==== Provided information

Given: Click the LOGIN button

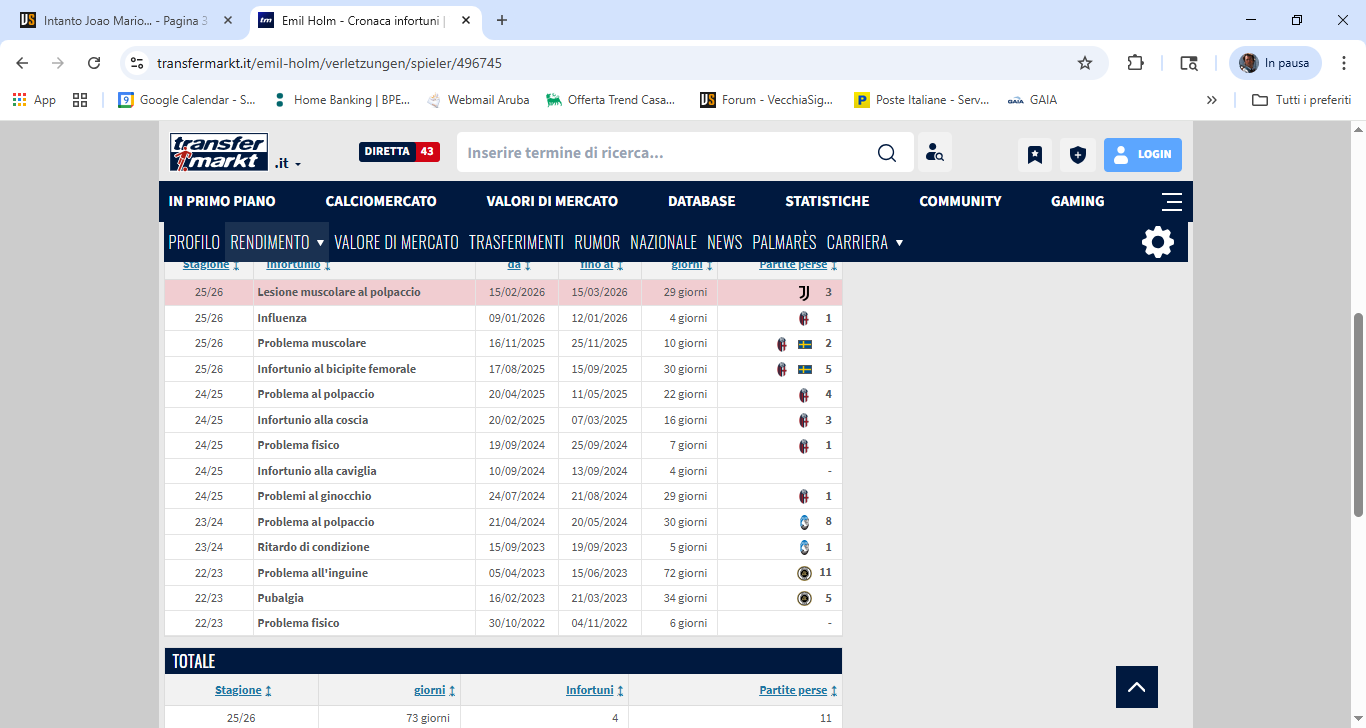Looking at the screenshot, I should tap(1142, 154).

========
==== Provided information

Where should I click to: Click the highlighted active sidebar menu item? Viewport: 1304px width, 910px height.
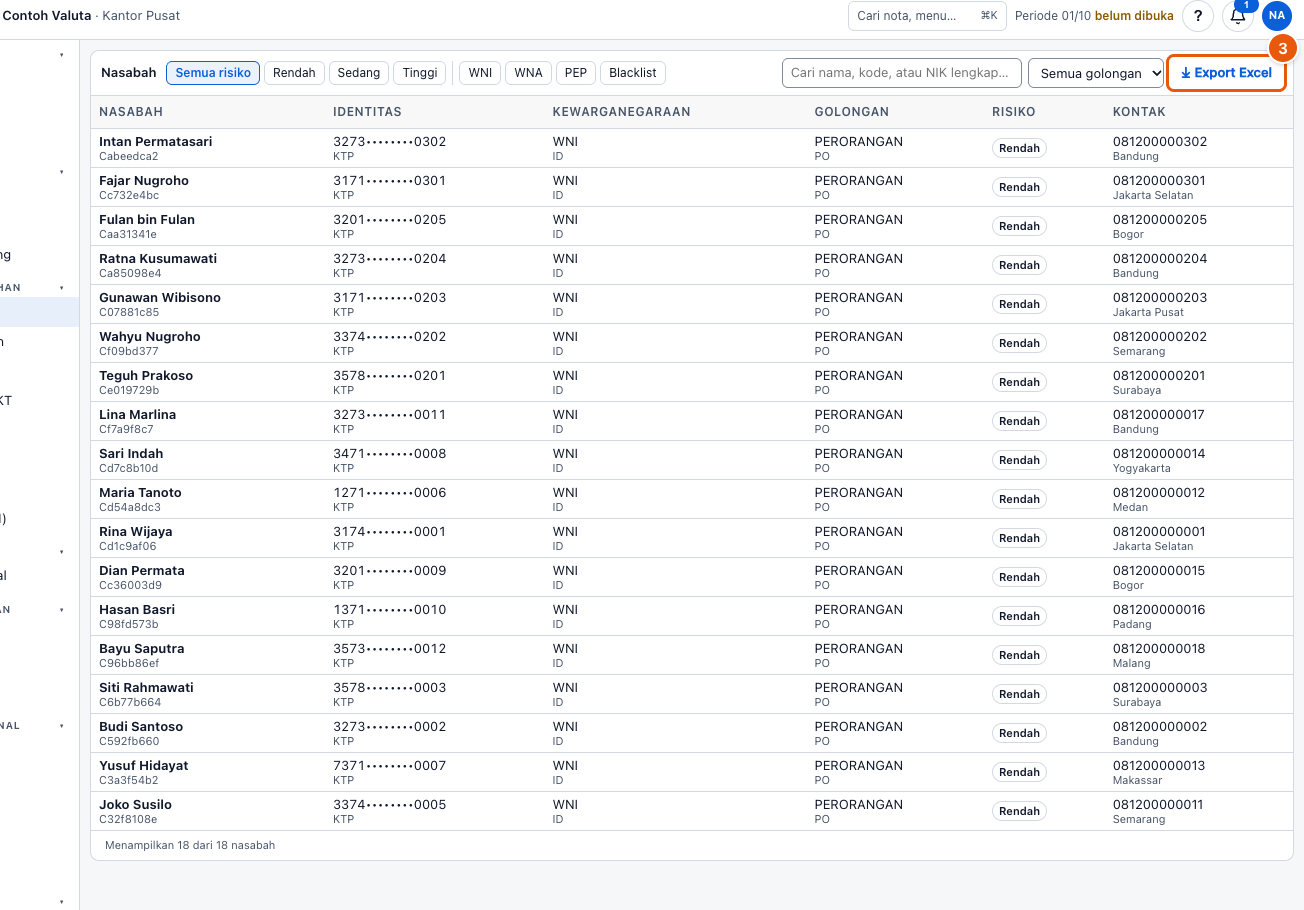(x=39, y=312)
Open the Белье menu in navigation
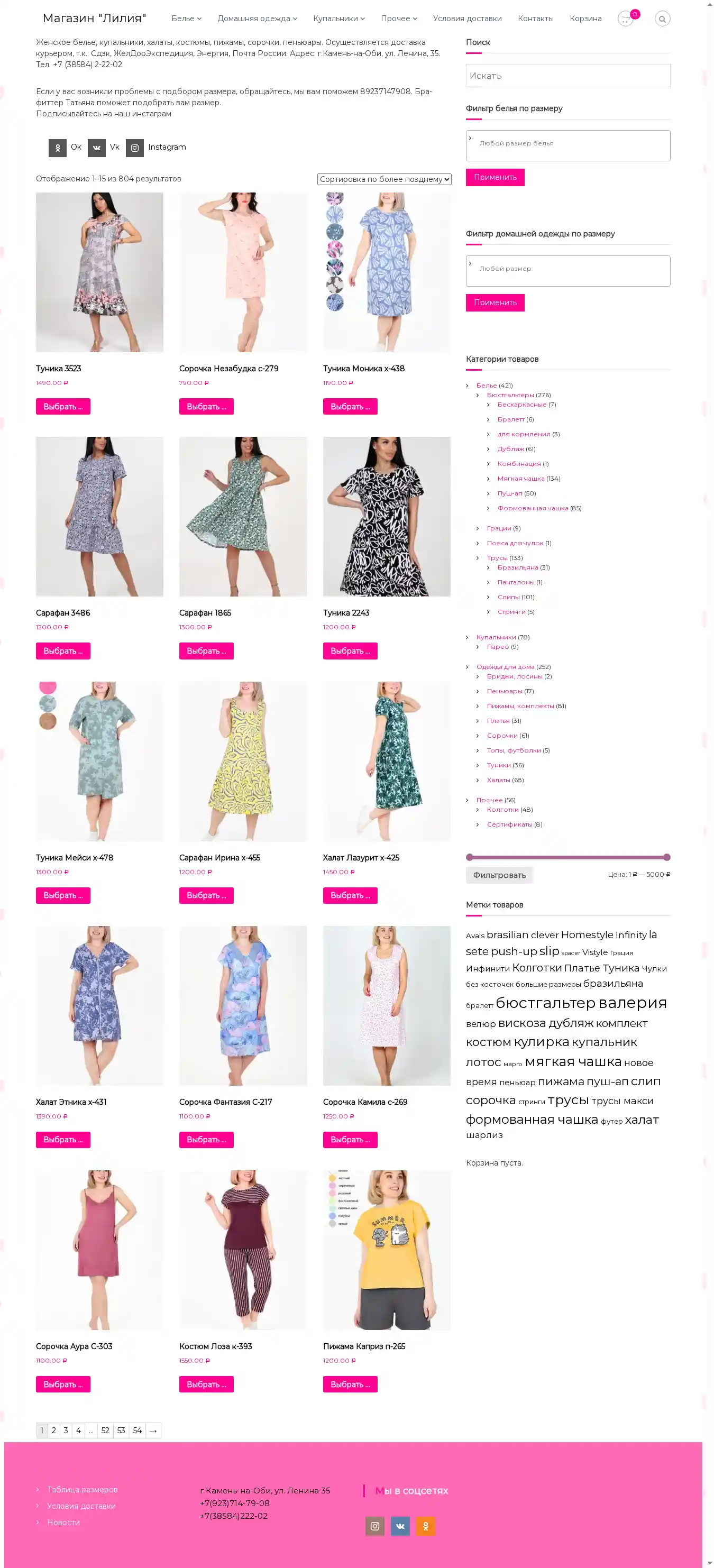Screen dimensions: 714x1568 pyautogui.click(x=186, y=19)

========
==== Provided information

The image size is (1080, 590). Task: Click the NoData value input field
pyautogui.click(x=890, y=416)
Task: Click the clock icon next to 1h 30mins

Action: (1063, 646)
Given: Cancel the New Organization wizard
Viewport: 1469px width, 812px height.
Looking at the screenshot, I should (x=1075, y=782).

========

Count the lines in the items above that contain the word "Given", and give only the number.

2